Seçilen bölüm>

##########

Sanat Güncesi

Ankara’nın kültür-sanat programını sizler için derledik.

Sanat Güncesi
REKLAM ALANI
Yayınlama: 18.12.2023
A+
A-

Tiyatro

Ankara
DT “Toplu Hikâyeler”

Ankara
Devlet Tiyatrosu, seyircileri büyüleyici bir deneyime davet ediyor.
Donald Margulıes’in kaleminden çıkan ve Murat Somay tarafından
dilimize uyarlanan “Toplu Hikâyeler” adlı oyun,
izleyicilere unutulmaz bir tiyatro serüveni sunmaya hazırlanıyor. Yüksek
lisans öğrencisi Lisa Morrison, edebiyat dünyasının önde gelen
isimlerinden Ruth Steiner’dan ders almanın heyecanını
yaşamaktadır. Başlangıçta sadece öğrenci ve öğretmen
ilişkisi gibi görünen bu buluşma, zamanla öğrenci ile öğretmeni
arasındaki sınırları zorlayarak derin bir dostluğa dönüşür.

##########

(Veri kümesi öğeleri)
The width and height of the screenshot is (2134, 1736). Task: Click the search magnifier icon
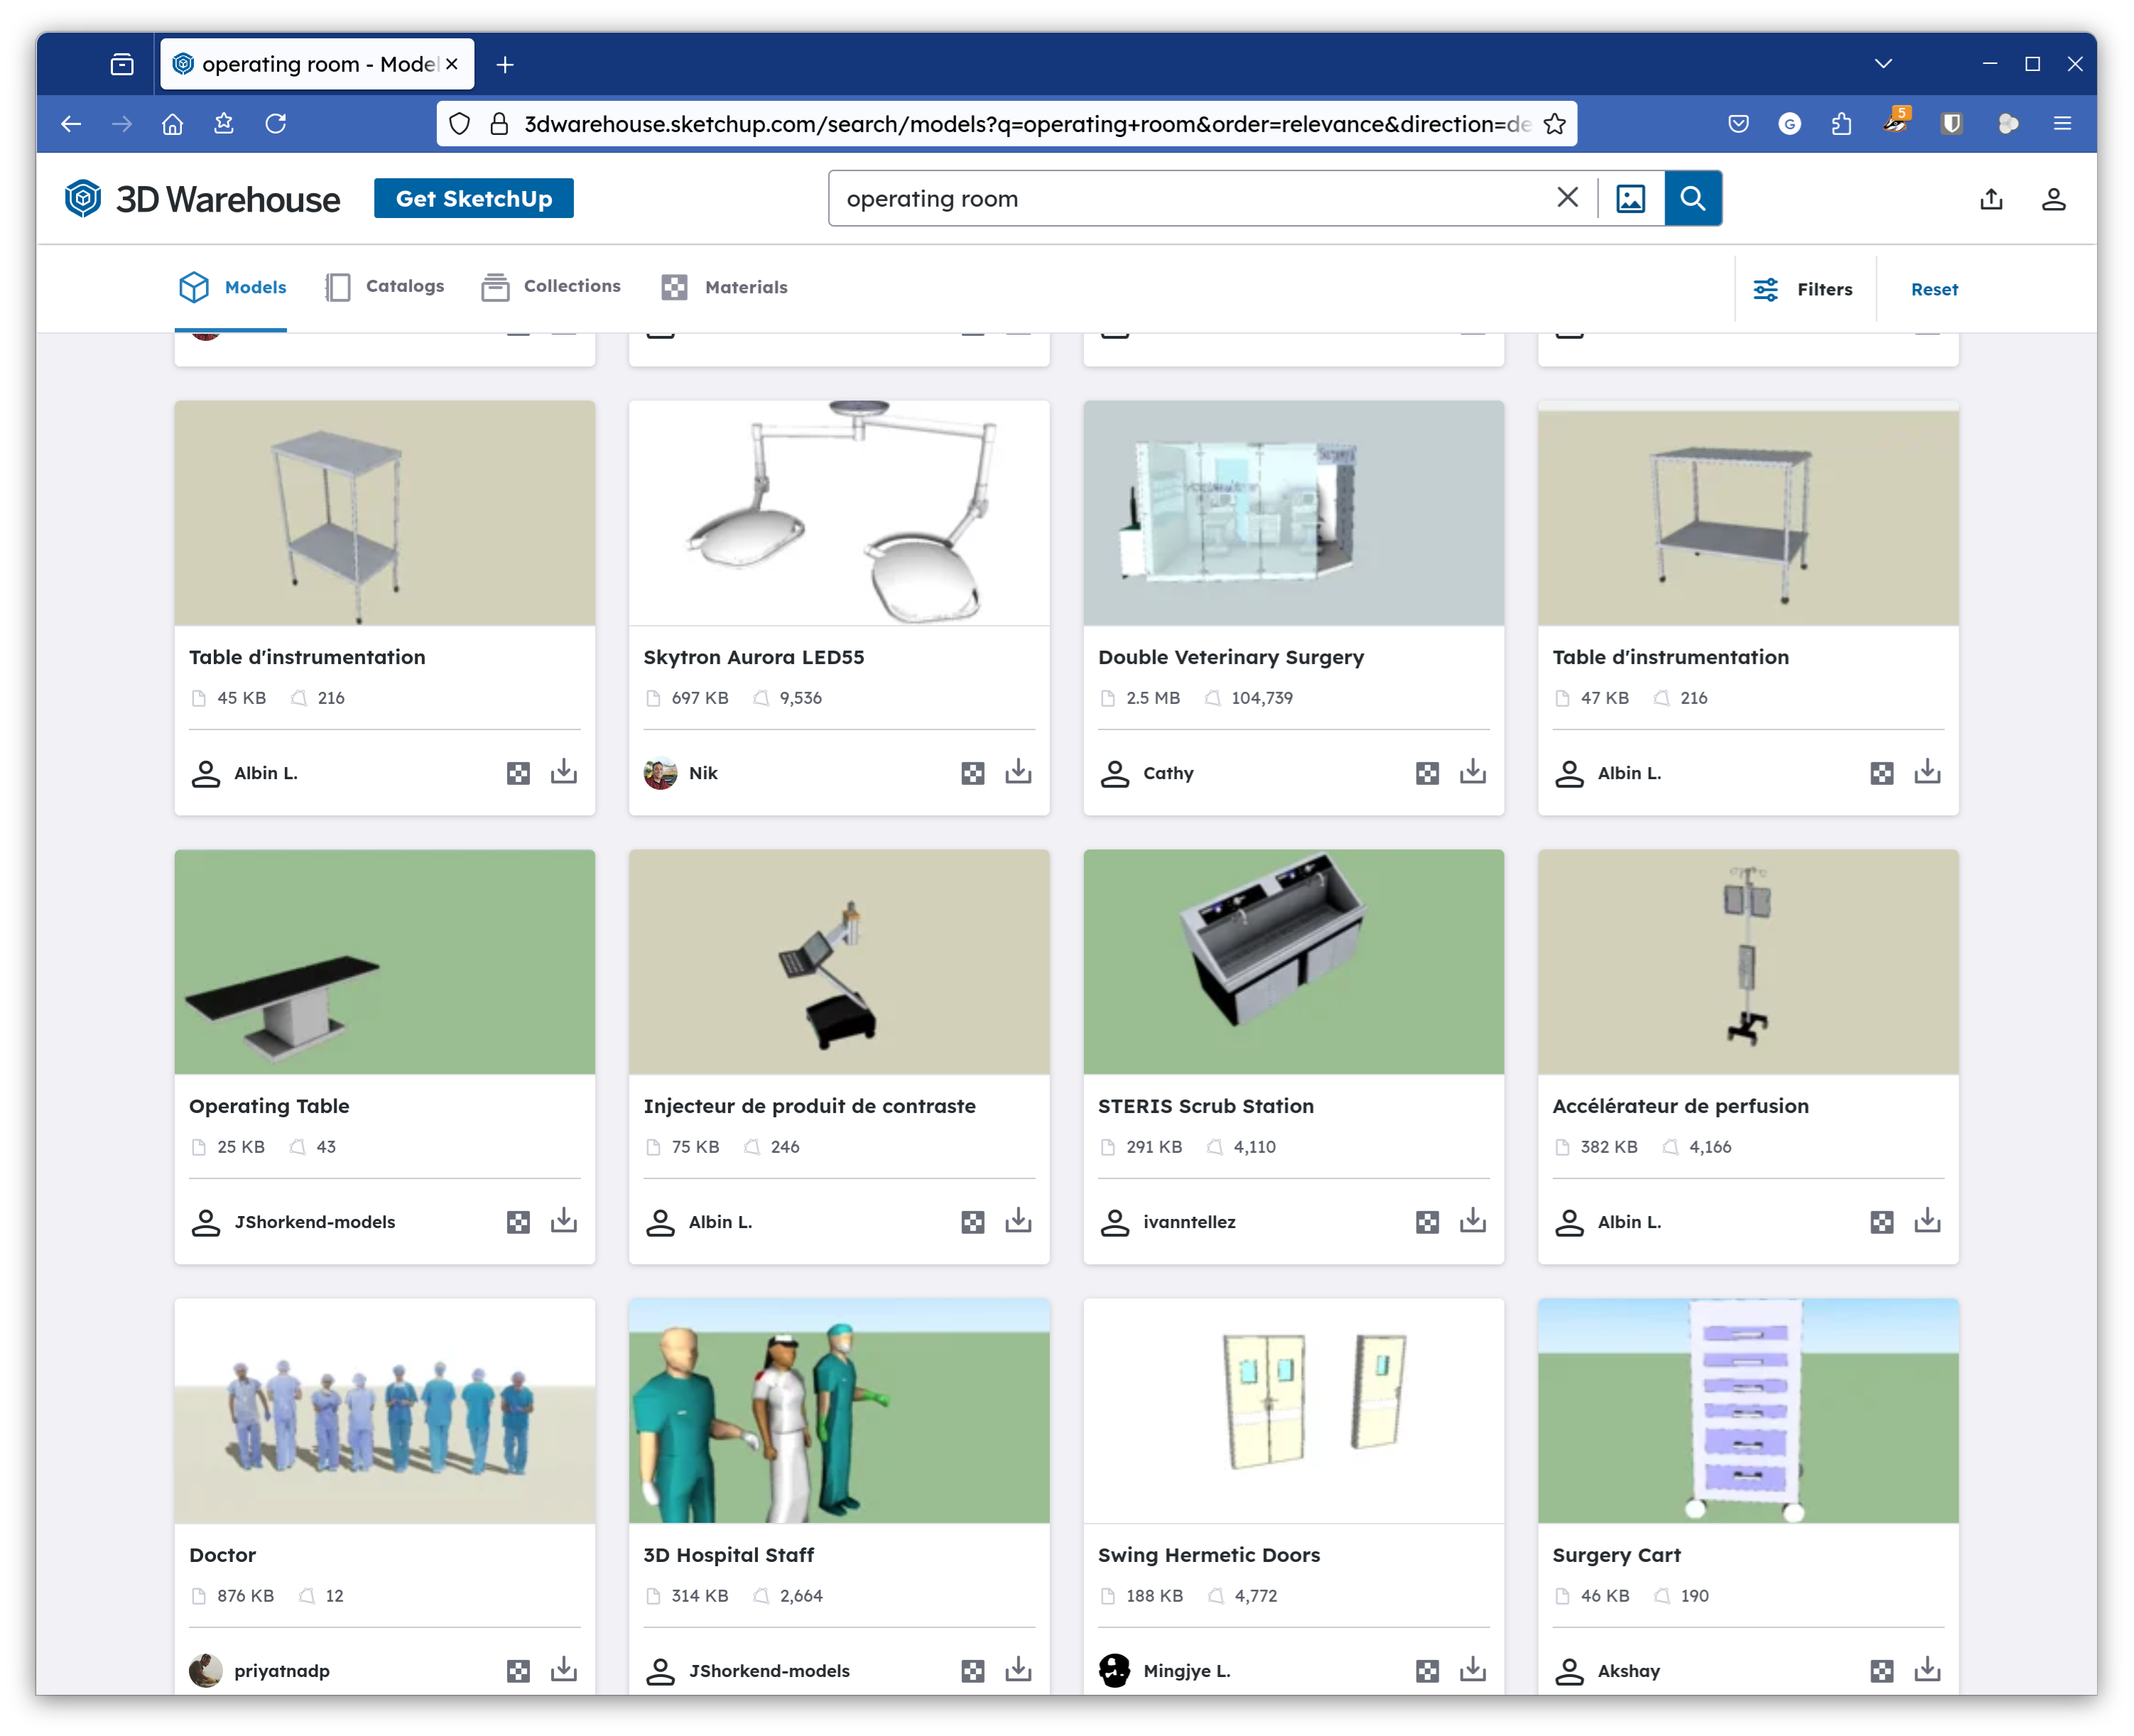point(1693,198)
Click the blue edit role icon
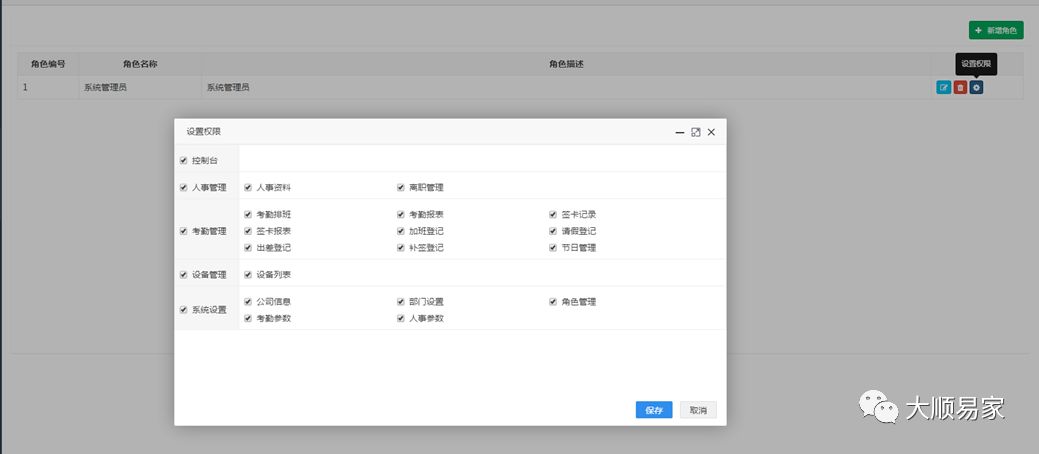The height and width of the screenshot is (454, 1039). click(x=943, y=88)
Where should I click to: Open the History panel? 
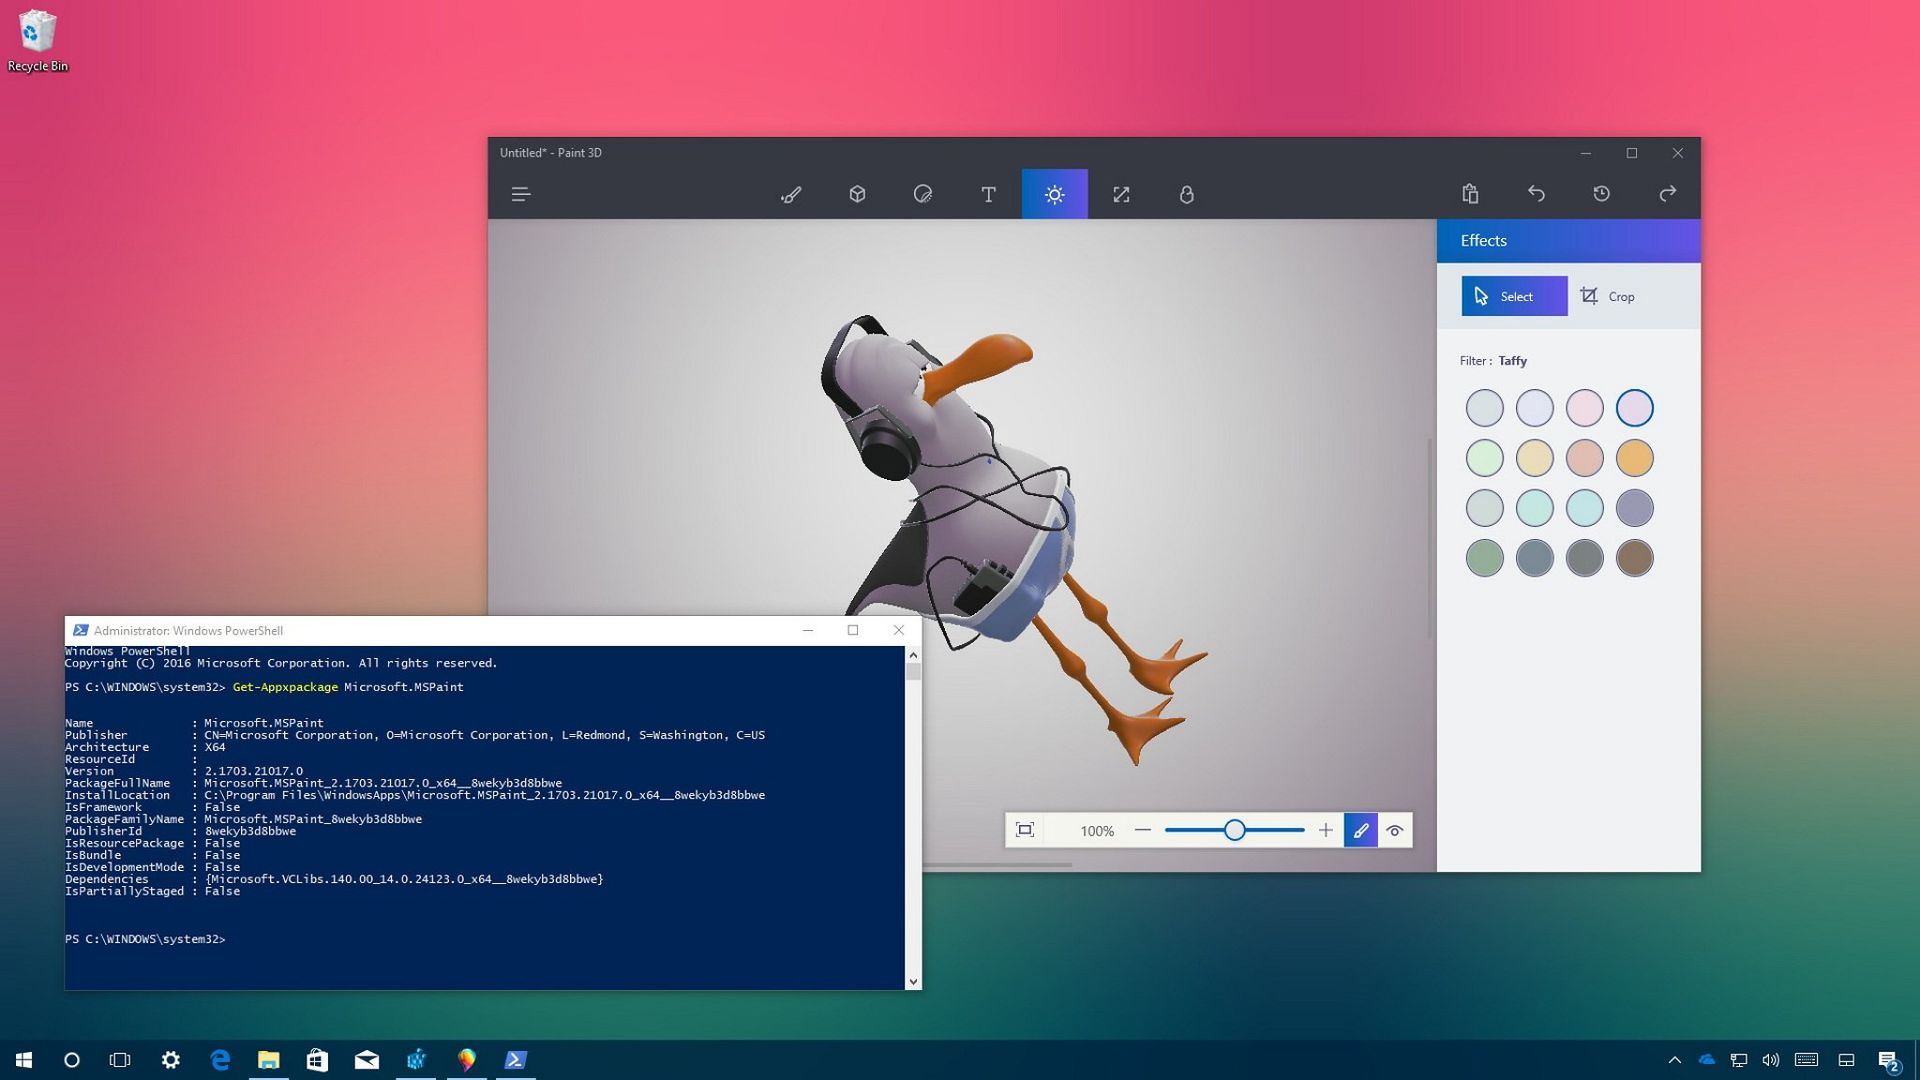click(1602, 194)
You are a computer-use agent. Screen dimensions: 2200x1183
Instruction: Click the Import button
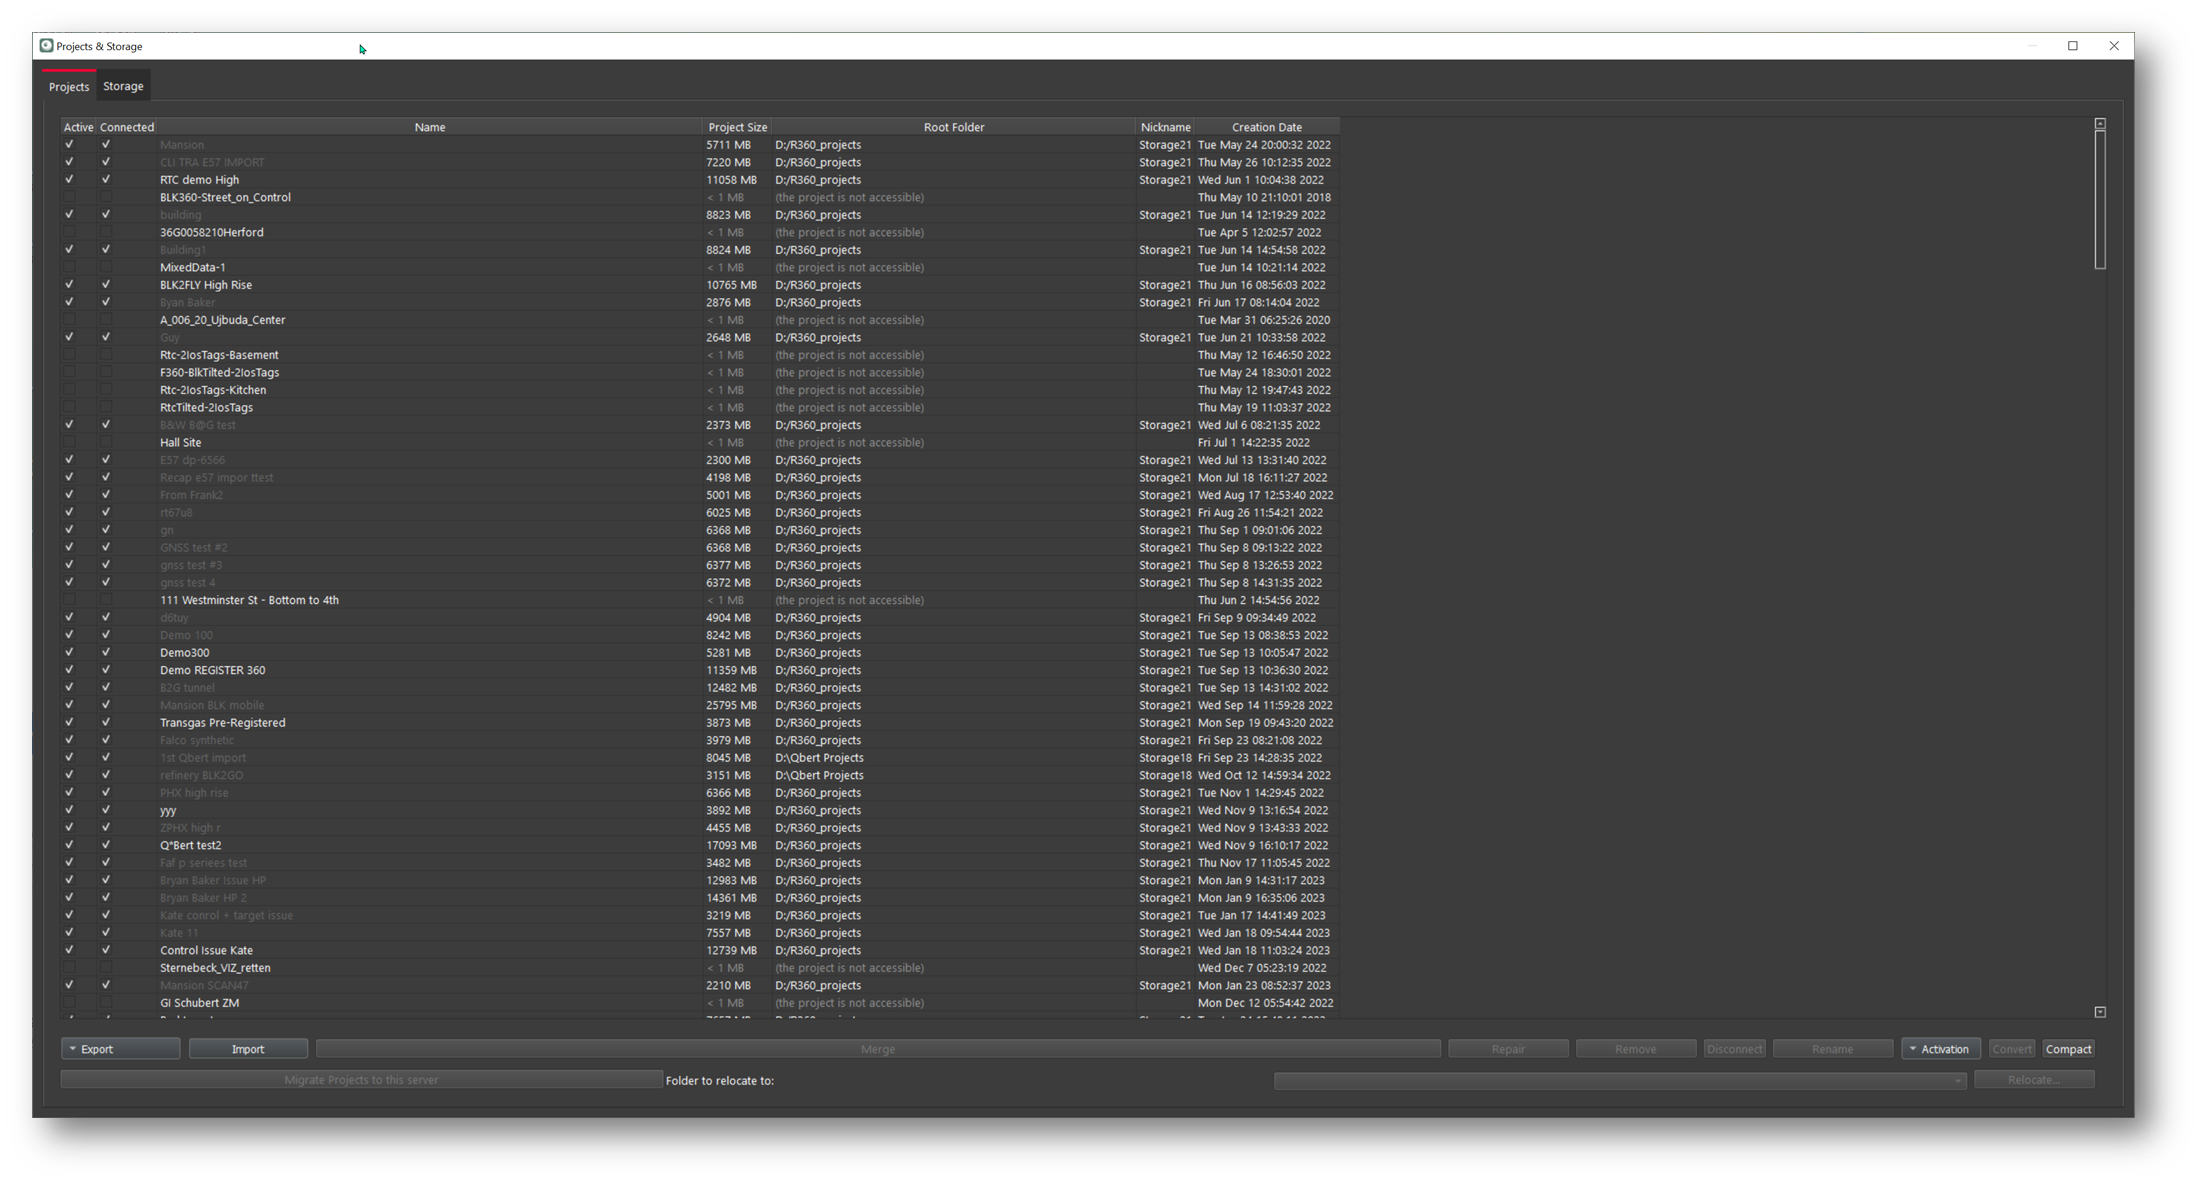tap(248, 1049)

##########

Alıştırmanın amacı> Yukarıdaki "Toplu Hikâyeler" metnini lütfen baştan sona, hiçbir değişiklik yapmadan çıkarın.

Sorunun çözümü>
Sanat Güncesi

Ankara’nın kültür-sanat programını sizler için derledik.

Sanat Güncesi
REKLAM ALANI
Yayınlama: 18.12.2023
A+
A-

Tiyatro

Ankara
DT “Toplu Hikâyeler”

Ankara
Devlet Tiyatrosu, seyircileri büyüleyici bir deneyime davet ediyor.
Donald Margulıes’in kaleminden çıkan ve Murat Somay tarafından
dilimize uyarlanan “Toplu Hikâyeler” adlı oyun,
izleyicilere unutulmaz bir tiyatro serüveni sunmaya hazırlanıyor. Yüksek
lisans öğrencisi Lisa Morrison, edebiyat dünyasının önde gelen
isimlerinden Ruth Steiner’dan ders almanın heyecanını
yaşamaktadır. Başlangıçta sadece öğrenci ve öğretmen
ilişkisi gibi görünen bu buluşma, zamanla öğrenci ile öğretmeni
arasındaki sınırları zorlayarak derin bir dostluğa dönüşür.